"have you watched steptoe recently? i thought i was going to open a vein... "
The horse-drawn carriage was there to deliver the punch lines, very slowly and very deliberately, signalling their arrival with a clippity clop.
It's likely that, in fact, Galton and Simpson ultimately don't stand examination. Most of Hancock's work is about him (ie, before he got lazy and started to read everything off boards), and that desperate series in which Paul Merton used all of his not inconsiderable talent to demonstrate that the scripts aren't, in fact, funny rather proved that.
"without a good script, Joanna Lumley would have had no basis for her brilliant performance now would she?"
Was it a good script? I'm not competent to analyse it, but were Saunders to be able to write well, there would have been a joke somewhere in the past twenty years of French and Saunders, wouldn't there? I mean, just the one would be proof she could do it occasionally.
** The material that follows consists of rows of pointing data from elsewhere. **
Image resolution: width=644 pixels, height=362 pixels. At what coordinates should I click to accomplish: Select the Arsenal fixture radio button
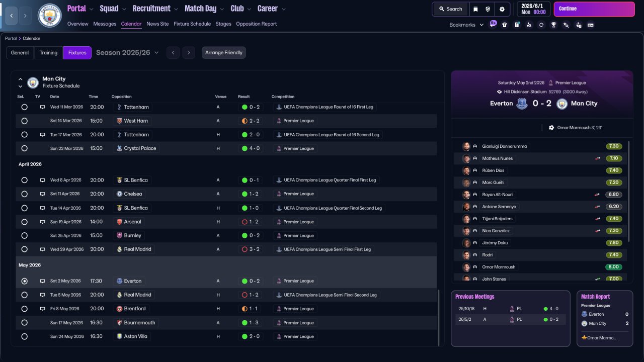25,222
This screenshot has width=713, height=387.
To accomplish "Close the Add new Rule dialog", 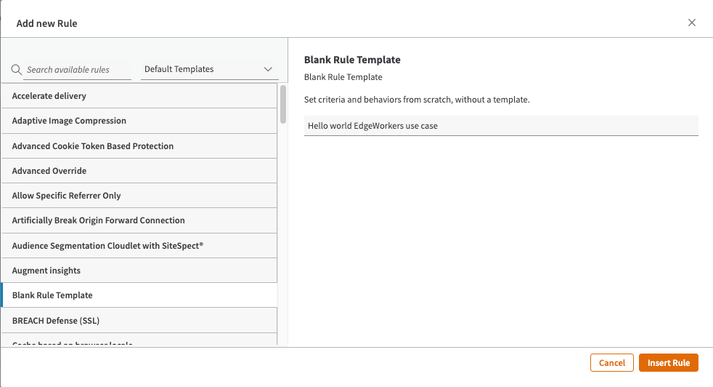I will tap(692, 23).
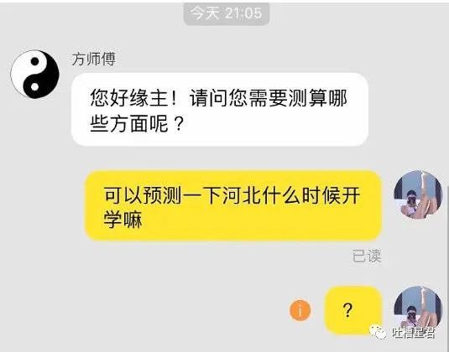449x352 pixels.
Task: Click the WeChat logo in the watermark
Action: (378, 332)
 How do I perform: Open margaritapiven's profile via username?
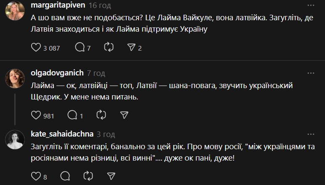pos(58,5)
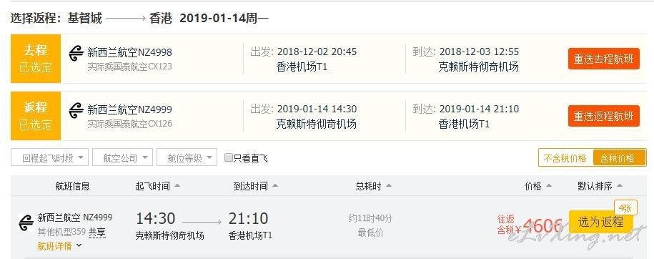The height and width of the screenshot is (259, 654).
Task: Open the airline company dropdown
Action: [x=122, y=157]
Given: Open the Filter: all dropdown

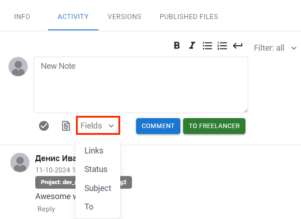Looking at the screenshot, I should point(275,48).

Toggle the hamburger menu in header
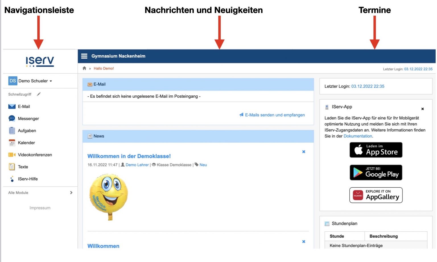point(84,56)
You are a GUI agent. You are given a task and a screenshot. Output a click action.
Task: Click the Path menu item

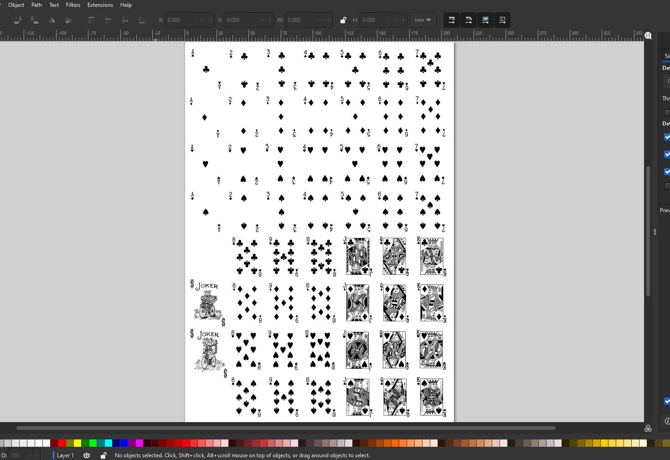[36, 5]
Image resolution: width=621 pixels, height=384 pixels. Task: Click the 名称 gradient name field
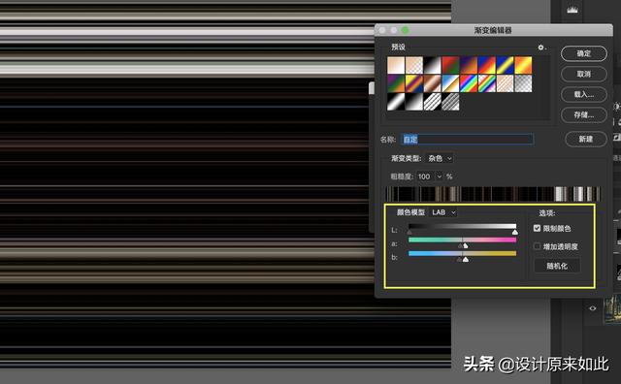point(468,140)
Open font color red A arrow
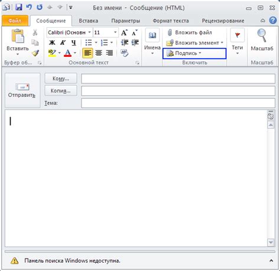 pos(75,53)
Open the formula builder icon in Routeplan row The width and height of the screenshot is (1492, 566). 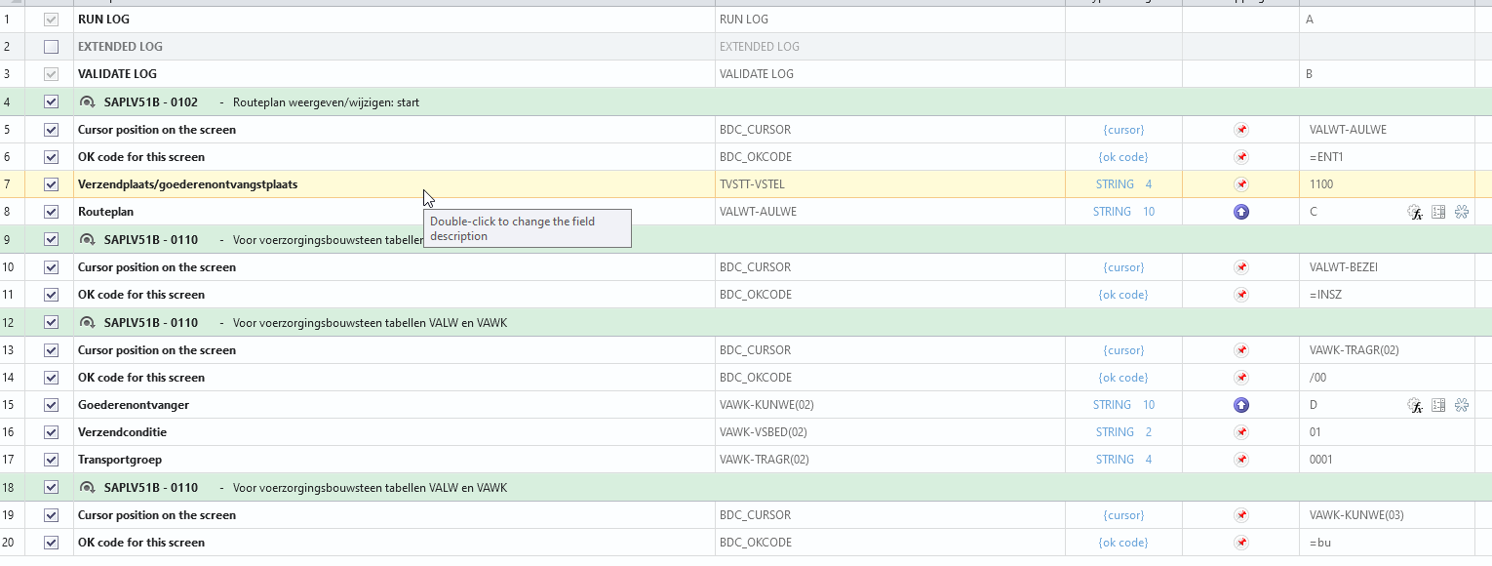[1414, 212]
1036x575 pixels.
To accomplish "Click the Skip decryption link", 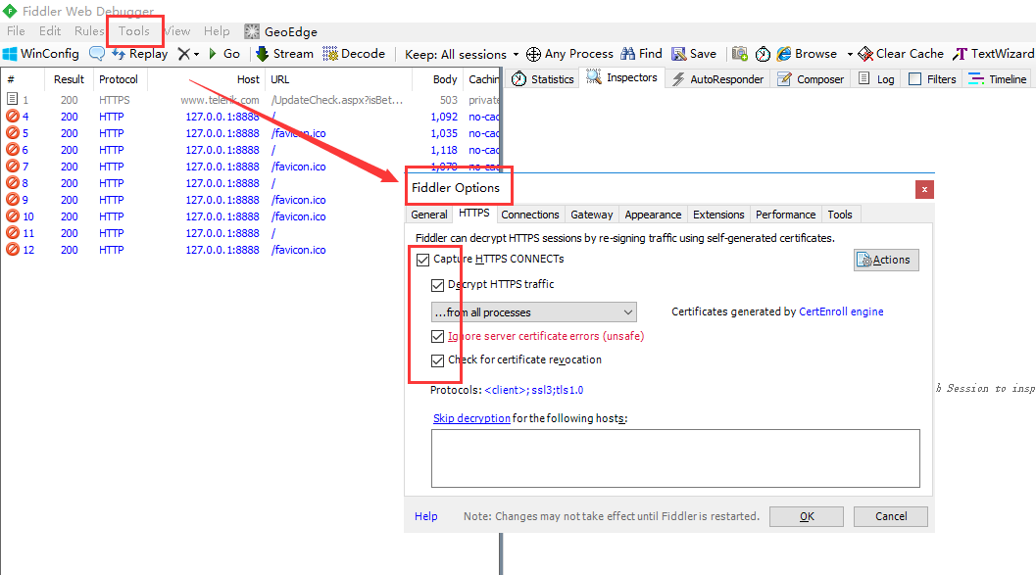I will coord(471,418).
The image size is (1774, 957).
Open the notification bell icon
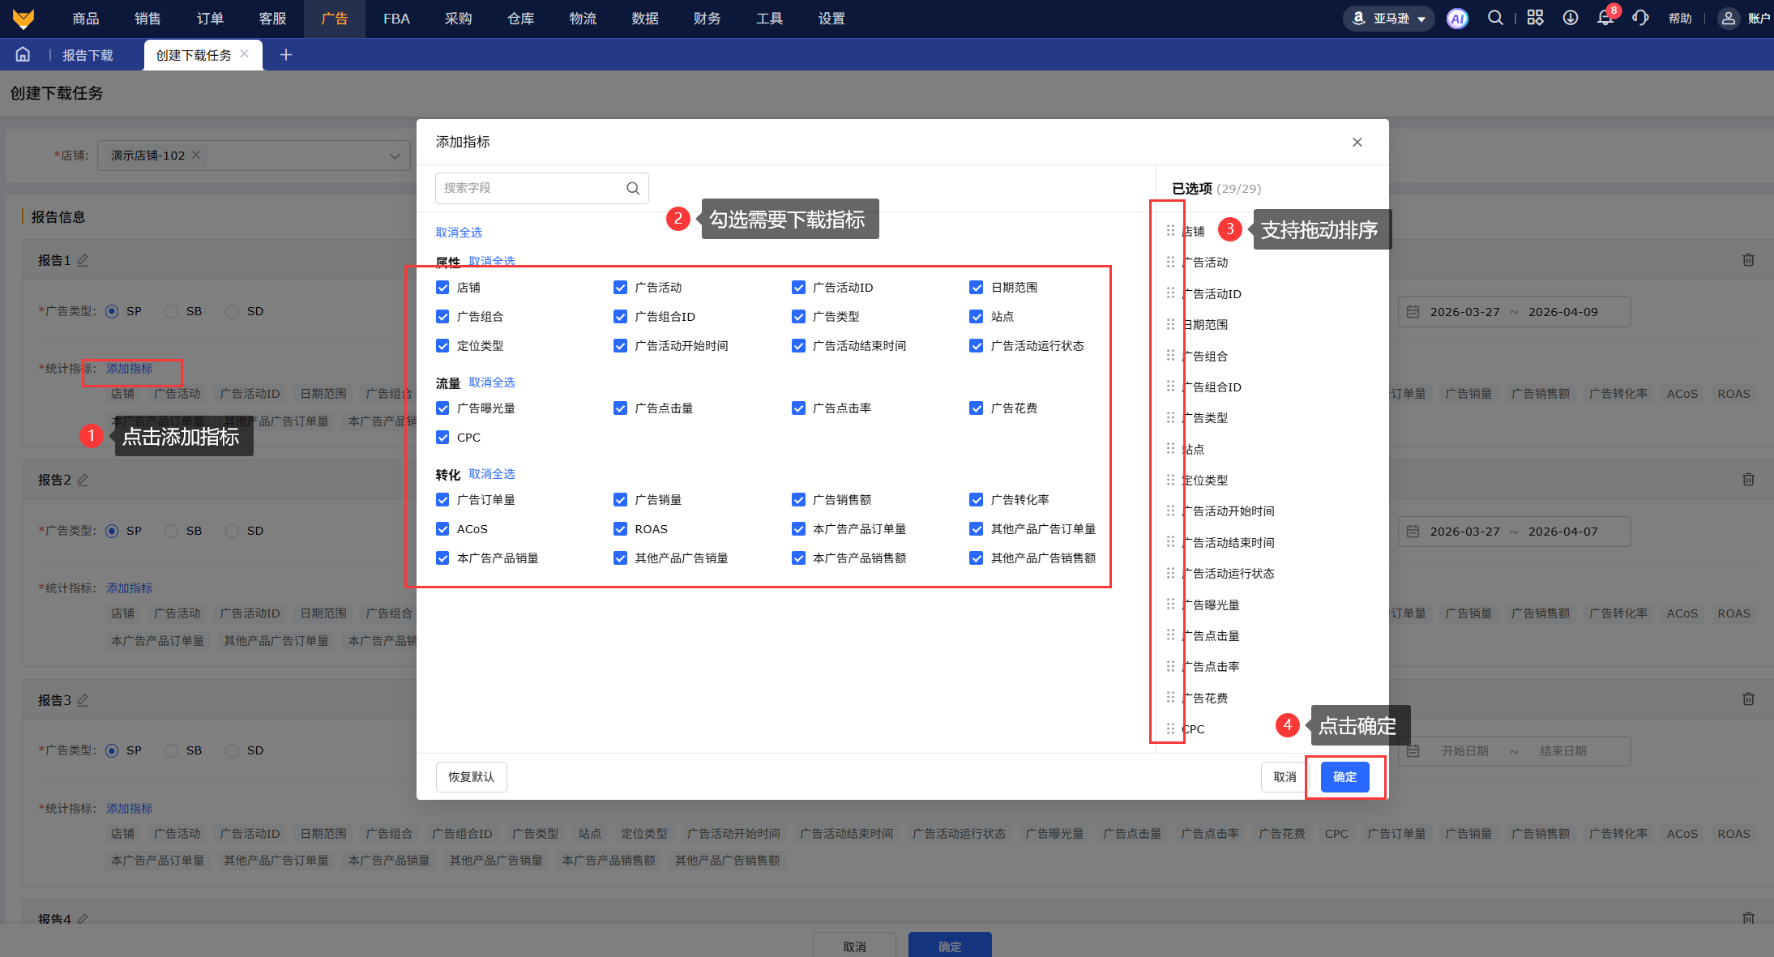[x=1605, y=18]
Whereas Ab Fab is actually funny, mostly when Lumley is on the screen, and desperate beyond words when she isn't. Either Joanna had her own writer, who was prepared to remain uncredited in exchange for kisses, or she was able to get the best out of ropey material. That superb BBC2 thing she did a few years ago (Up in town?) proves she has amazing timing.
"it just got all those characters into a recognisable space."
You could be right. To me, I couldn't really get past the fact that I kept on expecting George Formby to come on and ask us to buy war bonds.